Salin ulang tanpa perubahan semua baris, mulai dari baris pertama hingga baris yang memuat "coord(53,563)", termasuk kedua baris batas tersebut.

[Data sumber]

□ □ □ □ □

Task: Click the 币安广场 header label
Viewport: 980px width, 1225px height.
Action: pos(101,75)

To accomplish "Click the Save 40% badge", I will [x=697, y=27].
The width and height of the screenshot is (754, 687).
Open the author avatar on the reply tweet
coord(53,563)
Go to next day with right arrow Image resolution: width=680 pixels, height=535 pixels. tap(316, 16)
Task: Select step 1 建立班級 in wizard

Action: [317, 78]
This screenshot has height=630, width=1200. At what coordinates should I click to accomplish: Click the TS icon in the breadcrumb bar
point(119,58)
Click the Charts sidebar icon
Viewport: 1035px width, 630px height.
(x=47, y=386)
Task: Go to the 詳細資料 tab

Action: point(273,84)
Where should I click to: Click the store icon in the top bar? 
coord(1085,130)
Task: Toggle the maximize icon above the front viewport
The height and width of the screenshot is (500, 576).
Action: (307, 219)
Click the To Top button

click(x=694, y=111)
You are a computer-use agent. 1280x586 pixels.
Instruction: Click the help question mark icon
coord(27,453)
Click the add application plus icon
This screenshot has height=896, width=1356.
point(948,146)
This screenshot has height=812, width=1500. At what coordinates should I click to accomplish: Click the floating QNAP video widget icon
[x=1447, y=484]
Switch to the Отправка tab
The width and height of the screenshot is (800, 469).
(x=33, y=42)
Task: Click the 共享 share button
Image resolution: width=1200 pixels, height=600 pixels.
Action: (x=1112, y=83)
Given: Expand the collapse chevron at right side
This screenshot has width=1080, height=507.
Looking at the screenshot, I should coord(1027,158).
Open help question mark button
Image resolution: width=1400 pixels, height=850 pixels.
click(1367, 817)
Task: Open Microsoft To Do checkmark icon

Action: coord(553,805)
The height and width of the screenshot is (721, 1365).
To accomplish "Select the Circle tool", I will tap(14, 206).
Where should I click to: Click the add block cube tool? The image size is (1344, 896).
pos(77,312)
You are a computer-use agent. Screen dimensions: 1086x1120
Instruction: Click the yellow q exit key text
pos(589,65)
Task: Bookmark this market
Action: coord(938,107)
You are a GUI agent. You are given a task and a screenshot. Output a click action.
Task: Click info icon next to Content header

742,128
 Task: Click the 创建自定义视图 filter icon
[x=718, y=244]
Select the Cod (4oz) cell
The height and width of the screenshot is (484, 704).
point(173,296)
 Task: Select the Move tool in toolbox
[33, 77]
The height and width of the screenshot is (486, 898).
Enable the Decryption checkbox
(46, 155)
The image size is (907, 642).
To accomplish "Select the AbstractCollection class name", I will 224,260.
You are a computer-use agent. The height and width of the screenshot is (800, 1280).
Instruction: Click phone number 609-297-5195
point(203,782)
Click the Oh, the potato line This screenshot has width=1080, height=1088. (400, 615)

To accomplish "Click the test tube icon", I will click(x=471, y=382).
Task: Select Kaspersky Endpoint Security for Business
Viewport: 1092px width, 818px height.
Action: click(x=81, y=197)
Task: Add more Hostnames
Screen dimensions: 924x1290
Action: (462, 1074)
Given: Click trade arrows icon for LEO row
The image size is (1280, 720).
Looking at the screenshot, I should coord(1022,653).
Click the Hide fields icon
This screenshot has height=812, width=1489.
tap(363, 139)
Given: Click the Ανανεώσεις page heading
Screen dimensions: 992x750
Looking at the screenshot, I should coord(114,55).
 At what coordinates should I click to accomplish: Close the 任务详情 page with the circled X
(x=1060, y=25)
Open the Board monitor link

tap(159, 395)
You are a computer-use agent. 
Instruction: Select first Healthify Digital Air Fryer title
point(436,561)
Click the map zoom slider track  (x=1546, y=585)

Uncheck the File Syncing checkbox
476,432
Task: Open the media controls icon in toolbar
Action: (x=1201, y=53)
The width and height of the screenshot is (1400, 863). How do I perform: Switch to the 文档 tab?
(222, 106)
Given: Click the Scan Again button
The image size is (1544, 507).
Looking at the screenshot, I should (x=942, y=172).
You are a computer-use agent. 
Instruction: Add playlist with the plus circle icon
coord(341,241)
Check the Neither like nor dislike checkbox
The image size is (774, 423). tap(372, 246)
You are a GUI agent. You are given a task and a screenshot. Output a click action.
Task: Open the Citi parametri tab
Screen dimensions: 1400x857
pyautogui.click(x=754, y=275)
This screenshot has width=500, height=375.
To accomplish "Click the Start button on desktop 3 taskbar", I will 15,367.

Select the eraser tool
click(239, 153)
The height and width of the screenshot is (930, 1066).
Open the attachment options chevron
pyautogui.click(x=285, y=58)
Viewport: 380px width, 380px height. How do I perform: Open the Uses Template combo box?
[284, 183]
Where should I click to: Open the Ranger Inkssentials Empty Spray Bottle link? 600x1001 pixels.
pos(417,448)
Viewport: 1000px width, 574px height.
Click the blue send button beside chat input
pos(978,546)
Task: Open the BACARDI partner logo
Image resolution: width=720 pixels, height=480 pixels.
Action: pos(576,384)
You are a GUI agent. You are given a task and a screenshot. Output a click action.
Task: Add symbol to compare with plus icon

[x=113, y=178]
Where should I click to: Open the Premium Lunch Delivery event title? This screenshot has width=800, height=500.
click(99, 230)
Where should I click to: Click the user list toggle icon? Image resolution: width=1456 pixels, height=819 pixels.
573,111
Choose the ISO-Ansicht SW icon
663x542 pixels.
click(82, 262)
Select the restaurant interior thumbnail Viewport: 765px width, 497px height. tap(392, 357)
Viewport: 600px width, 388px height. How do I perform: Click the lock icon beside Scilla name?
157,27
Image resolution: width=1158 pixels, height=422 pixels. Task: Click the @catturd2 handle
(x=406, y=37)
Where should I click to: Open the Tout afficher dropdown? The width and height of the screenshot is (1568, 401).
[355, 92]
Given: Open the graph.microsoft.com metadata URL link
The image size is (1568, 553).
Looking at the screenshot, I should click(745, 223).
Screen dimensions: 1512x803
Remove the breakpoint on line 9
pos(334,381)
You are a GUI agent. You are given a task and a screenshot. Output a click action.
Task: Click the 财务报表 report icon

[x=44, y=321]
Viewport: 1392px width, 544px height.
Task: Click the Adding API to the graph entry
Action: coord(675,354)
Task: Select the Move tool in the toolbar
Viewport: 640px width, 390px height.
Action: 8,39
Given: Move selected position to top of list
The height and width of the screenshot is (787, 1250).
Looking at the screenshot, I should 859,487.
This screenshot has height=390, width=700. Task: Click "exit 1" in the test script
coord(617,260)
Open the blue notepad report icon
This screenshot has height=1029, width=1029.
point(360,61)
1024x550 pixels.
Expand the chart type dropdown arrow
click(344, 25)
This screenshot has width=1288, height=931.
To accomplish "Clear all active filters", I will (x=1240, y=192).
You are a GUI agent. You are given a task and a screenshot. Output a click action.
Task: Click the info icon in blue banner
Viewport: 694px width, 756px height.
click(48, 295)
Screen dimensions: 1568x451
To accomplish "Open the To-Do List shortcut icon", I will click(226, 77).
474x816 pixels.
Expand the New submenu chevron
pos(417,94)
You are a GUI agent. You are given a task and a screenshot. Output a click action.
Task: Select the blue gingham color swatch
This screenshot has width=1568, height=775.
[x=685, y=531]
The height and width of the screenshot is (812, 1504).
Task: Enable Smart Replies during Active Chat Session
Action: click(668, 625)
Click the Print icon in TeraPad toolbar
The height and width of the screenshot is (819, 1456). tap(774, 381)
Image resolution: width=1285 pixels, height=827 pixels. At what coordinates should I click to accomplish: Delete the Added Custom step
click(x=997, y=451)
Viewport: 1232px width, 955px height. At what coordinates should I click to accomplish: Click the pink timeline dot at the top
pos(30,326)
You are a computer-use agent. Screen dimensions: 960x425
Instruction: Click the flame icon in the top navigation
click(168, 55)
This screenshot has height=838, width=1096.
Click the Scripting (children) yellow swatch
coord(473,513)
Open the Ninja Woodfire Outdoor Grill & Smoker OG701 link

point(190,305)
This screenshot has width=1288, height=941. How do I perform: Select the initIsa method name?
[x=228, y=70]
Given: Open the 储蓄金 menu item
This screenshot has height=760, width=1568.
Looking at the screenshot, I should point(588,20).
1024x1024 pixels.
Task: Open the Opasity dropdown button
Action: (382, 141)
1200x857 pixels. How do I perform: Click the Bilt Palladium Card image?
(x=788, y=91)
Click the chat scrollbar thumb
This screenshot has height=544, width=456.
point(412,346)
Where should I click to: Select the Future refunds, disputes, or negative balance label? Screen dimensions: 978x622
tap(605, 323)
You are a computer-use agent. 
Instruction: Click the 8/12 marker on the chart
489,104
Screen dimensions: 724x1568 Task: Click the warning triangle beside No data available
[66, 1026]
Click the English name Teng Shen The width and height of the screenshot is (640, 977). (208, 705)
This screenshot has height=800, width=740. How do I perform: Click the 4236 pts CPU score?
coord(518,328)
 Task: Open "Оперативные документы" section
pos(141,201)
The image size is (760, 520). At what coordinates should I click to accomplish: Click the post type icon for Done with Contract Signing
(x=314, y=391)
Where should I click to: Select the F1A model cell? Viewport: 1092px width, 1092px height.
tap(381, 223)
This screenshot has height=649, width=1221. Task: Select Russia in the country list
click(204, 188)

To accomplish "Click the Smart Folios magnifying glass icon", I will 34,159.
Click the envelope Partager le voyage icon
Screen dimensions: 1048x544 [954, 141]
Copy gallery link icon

□ □ □ □ □

[PENYELESAIAN SOAL]:
Task: Click the 币安广场 header label
Viewport: 980px width, 1225px height.
Action: pos(101,75)

To accomplish "Click the Save 40% badge", I will [x=697, y=27].
The width and height of the screenshot is (754, 687).
Open the author avatar on the reply tweet
coord(53,563)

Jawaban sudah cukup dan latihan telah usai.